## Task data
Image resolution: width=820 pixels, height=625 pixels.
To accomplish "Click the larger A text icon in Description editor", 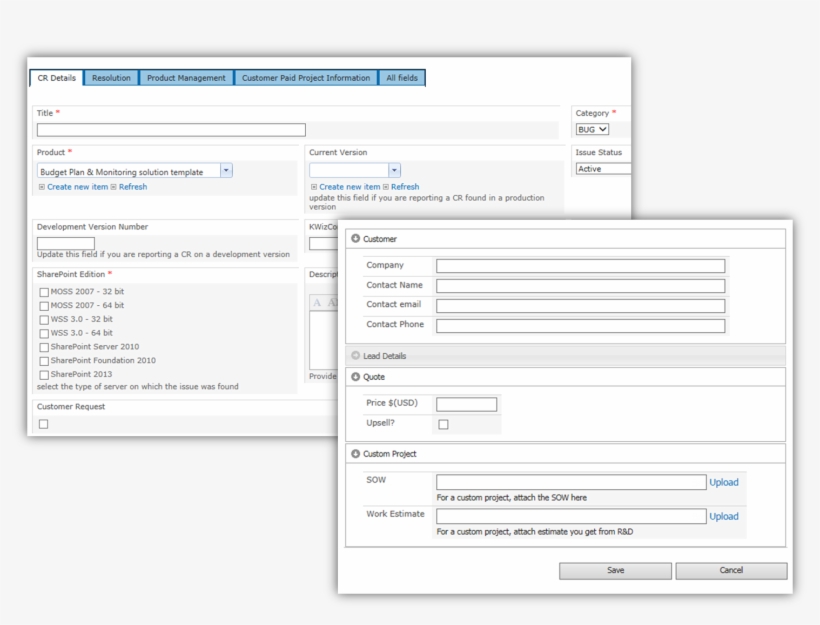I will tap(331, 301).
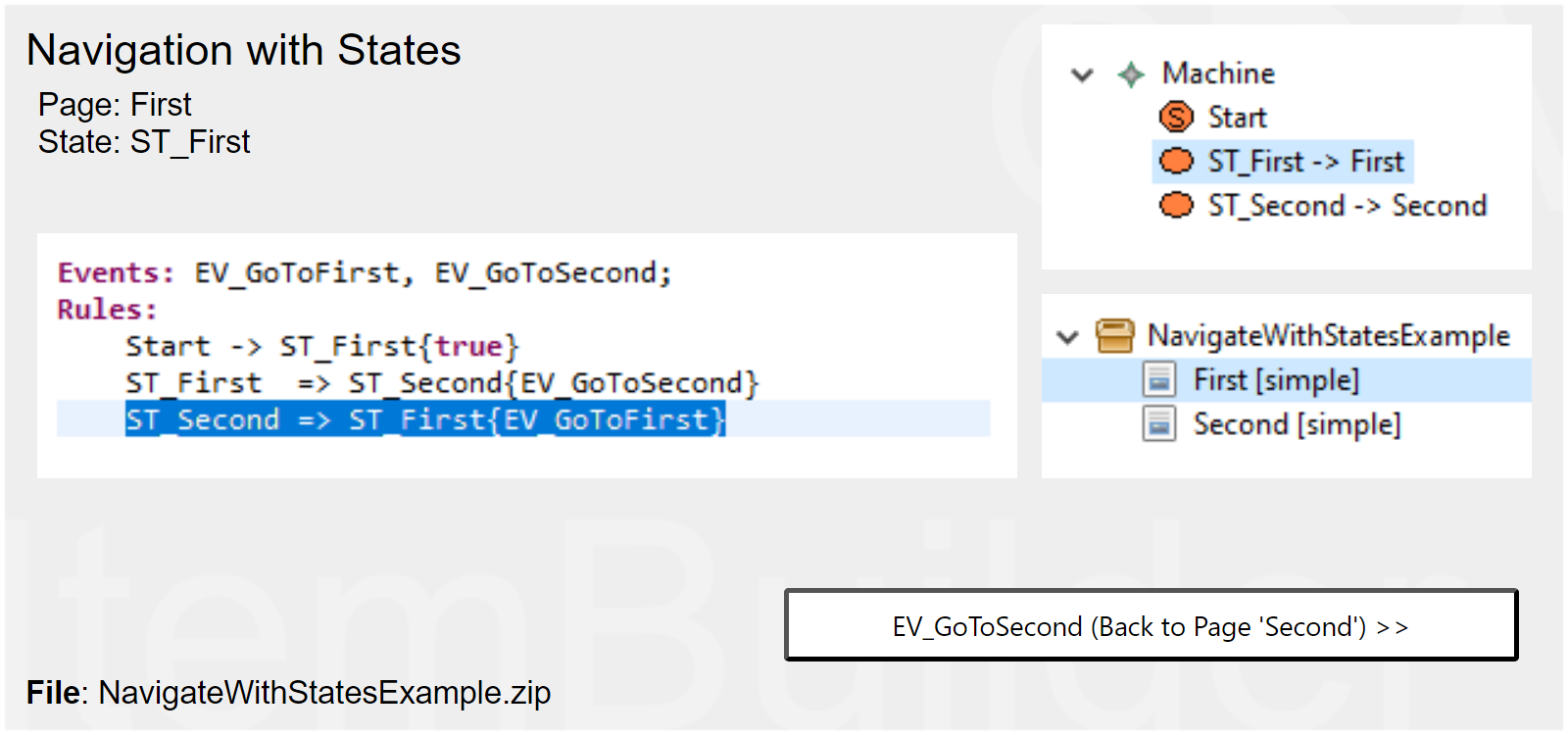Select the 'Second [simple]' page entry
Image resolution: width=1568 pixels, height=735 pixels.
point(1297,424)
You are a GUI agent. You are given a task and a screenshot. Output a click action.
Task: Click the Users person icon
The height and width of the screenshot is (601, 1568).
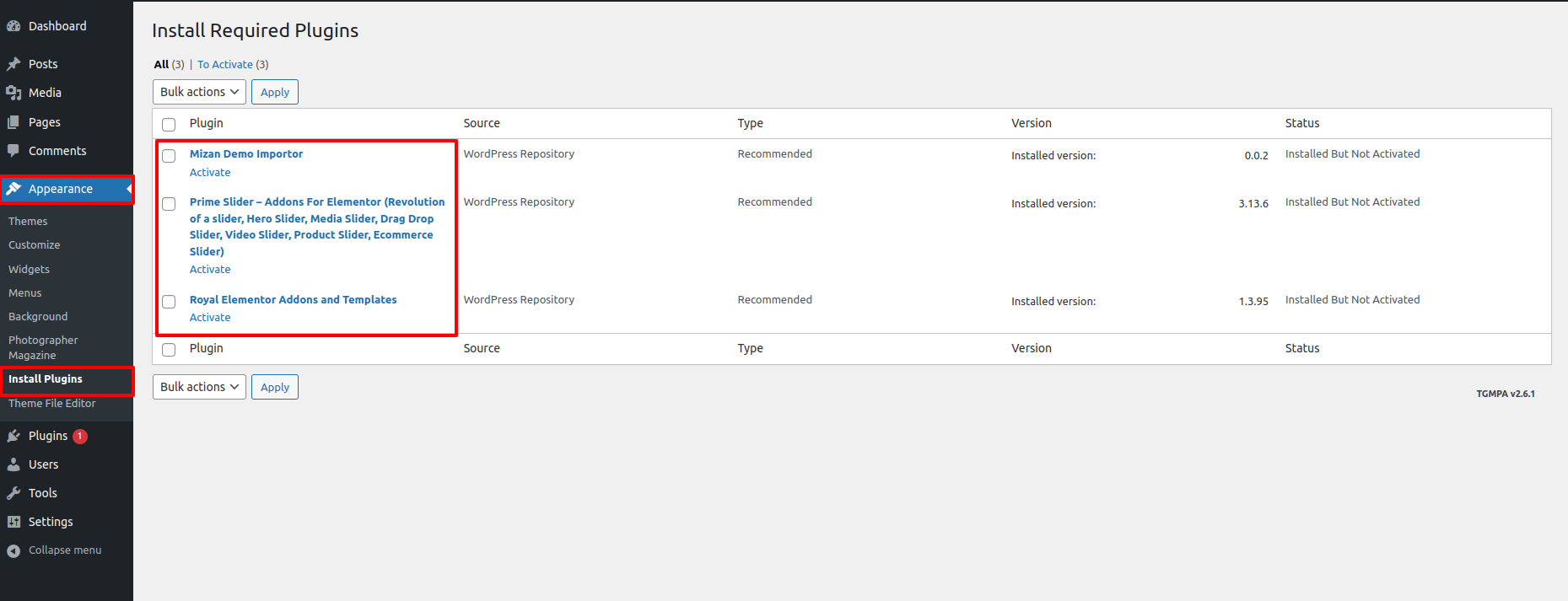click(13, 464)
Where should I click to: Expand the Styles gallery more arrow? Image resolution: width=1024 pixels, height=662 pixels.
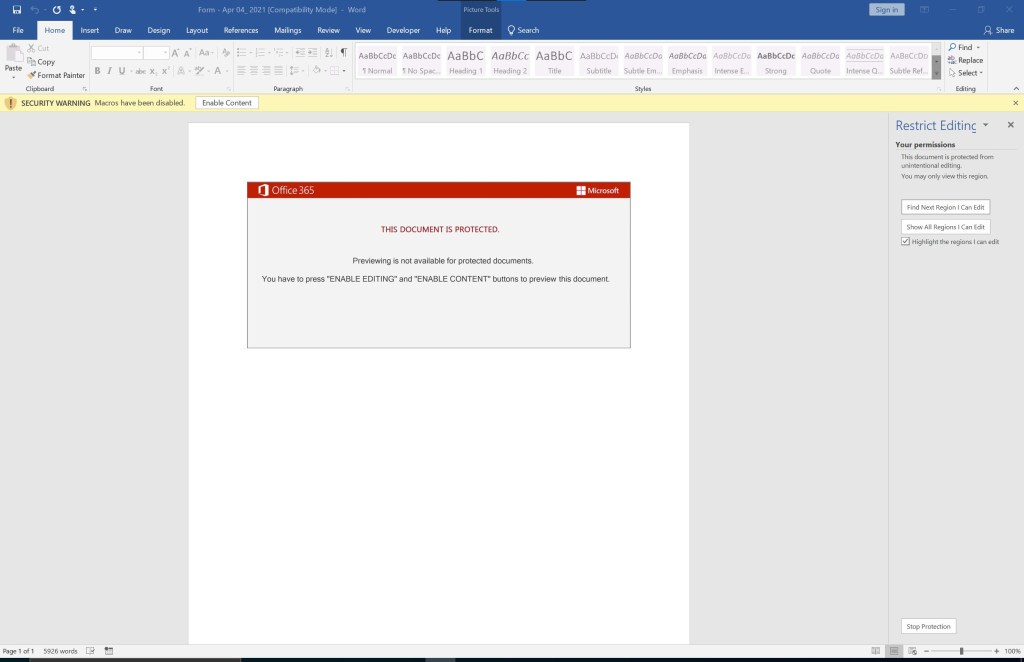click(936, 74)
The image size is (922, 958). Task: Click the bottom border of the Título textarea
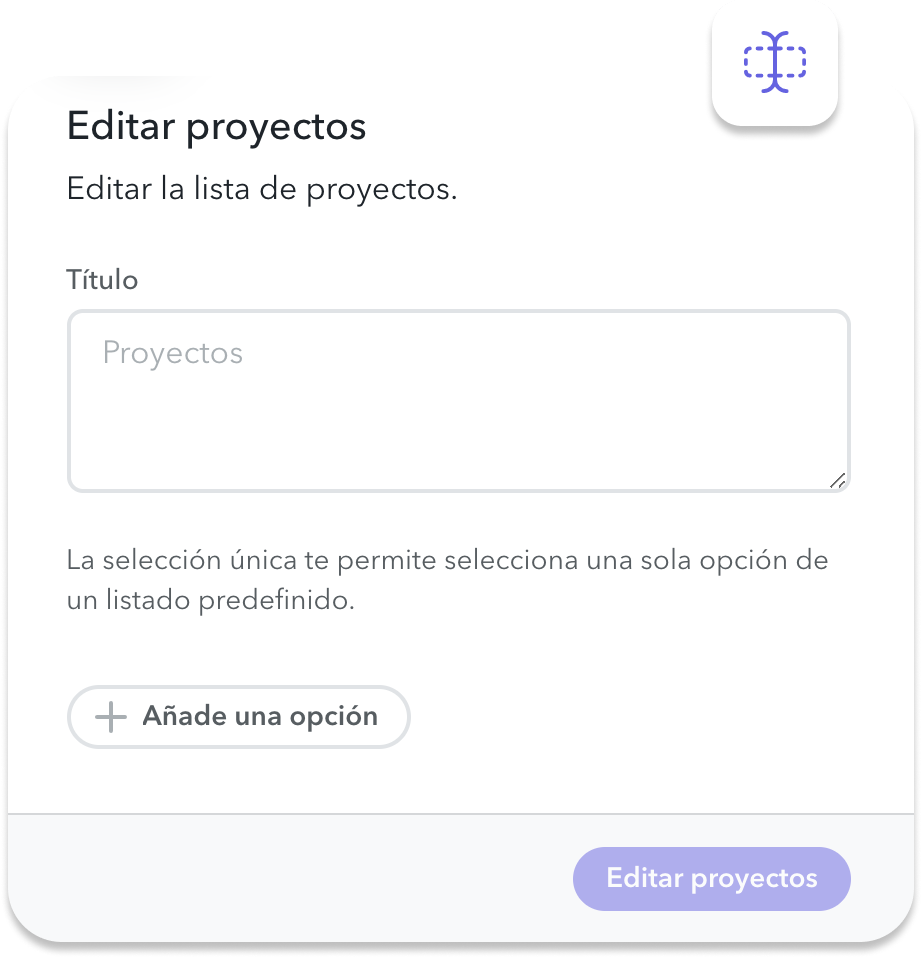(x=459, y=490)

## Requirement
I need the lines from the one containing "Task: Click the Users person icon" through the end of the records retyped exactly, with the pictures left out.

## Exercise solution
Task: Click the Users person icon
The height and width of the screenshot is (601, 1568).
click(13, 464)
Where should I click to: Expand the Styles gallery more arrow? Image resolution: width=1024 pixels, height=662 pixels.
click(936, 74)
The image size is (922, 958). Task: Click the bottom border of the Título textarea
(x=459, y=490)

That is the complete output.